Work item A: From the Bionic Man article, write out the passage between "The Incredible Bionic" and "artificial body parts.", inclusive.
Work item B: Summarize the Bionic Man article in two sentences.
Work item C: In the Bionic Man article, who invented the robot's pancreas?
··· Study text
The robot doesn’t walk very well and doesn’t dance, but the two-meter-tall bot holds great promise for the future.

The Incredible Bionic Man, as he is called, is built entirely from artificial body parts and synthetic organs. He is the subject of a new documentary that chronicles the behind-the-scenes aspects of his story.

Host Bertolt Meyer says it explores the question, "how far has medical technology come?"

“What parts of the human body can we already replace today? If we get all of the spare parts that exist and put them together in one piece, what will it look like? And the result is, it looks like this,” explained Meyer.

Like the Bionic Man, Meyer, a psychologist at the University of Zurich, has a bionic hand. The robot also has 27 other artificial body parts.

“He has a great set of artificial organs already; he has an artificial heart, which is already used in patients; the artificial heart pumps artificial blood,” said Meyer.

“He has the same bionic hand as I have, as I was born without my lower left arm, and he sits in a robotic exoskeleton. Think of this as the wheelchair of the future; a device that will restore the ability to walk to people who are paralyzed.”

The bionic man's components were borrowed from some of the world’s leading researchers, including Joan Taylor, professor of pharmaceutics at De Montfort University in Leicester, England. She is the inventor of its pancreas.

“These are important not so much from the robotic point of view but from the contribution to future medicine,” said Taylor.

According to Meyer, those implications are huge.

“This project shows that we can already replace a lot of broken parts and in the near future, technology might do away with many disabilities and with many diseases and illnesses, and society at large will benefit from them,” said Meyer, although he also stressed that the Bionic Man project is not about robots replacing human beings.

“There is no way to replace the human. There is no artificial brain and all of these devices that you see here are designed to interface with the human body.”

As efforts to improve the Bionic Man and his components continue, engineers and doctors work hand in hand to advance the frontiers of human potential.
······
··· Source material
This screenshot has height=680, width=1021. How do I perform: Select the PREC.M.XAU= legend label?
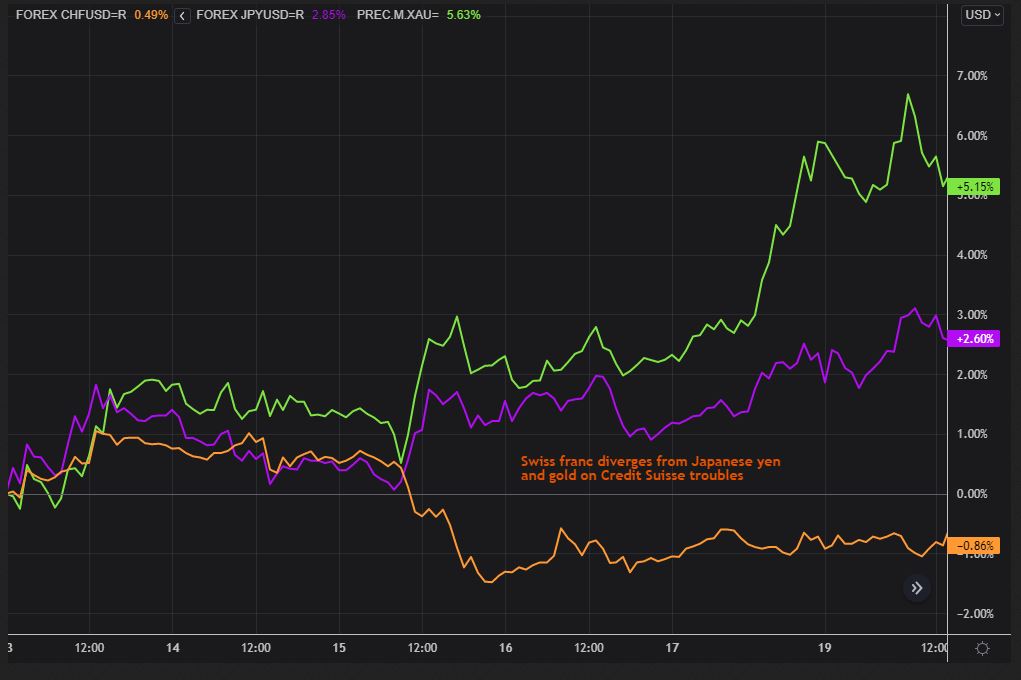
······
Response A:
The Incredible Bionic Man, as he is called, is built entirely from artificial body parts and synthetic organs. He is the subject of a new documentary that chronicles the behind-the-scenes aspects of his story.

Host Bertolt Meyer says it explores the question, "how far has medical technology come?"

“What parts of the human body can we already replace today? If we get all of the spare parts that exist and put them together in one piece, what will it look like? And the result is, it looks like this,” explained Meyer.

Like the Bionic Man, Meyer, a psychologist at the University of Zurich, has a bionic hand. The robot also has 27 other artificial body parts.

Response B: The Incredible Bionic Man is a two-meter-tall robot built entirely from artificial body parts and synthetic organs, and a new documentary hosted by Bertolt Meyer uses him to explore how far medical technology has come. Meyer says the project shows that many broken parts can already be replaced and that technology may soon do away with many disabilities and illnesses, though it is not about robots replacing human beings.

Response C: Joan Taylor, professor of pharmaceutics at De Montfort University in Leicester, England.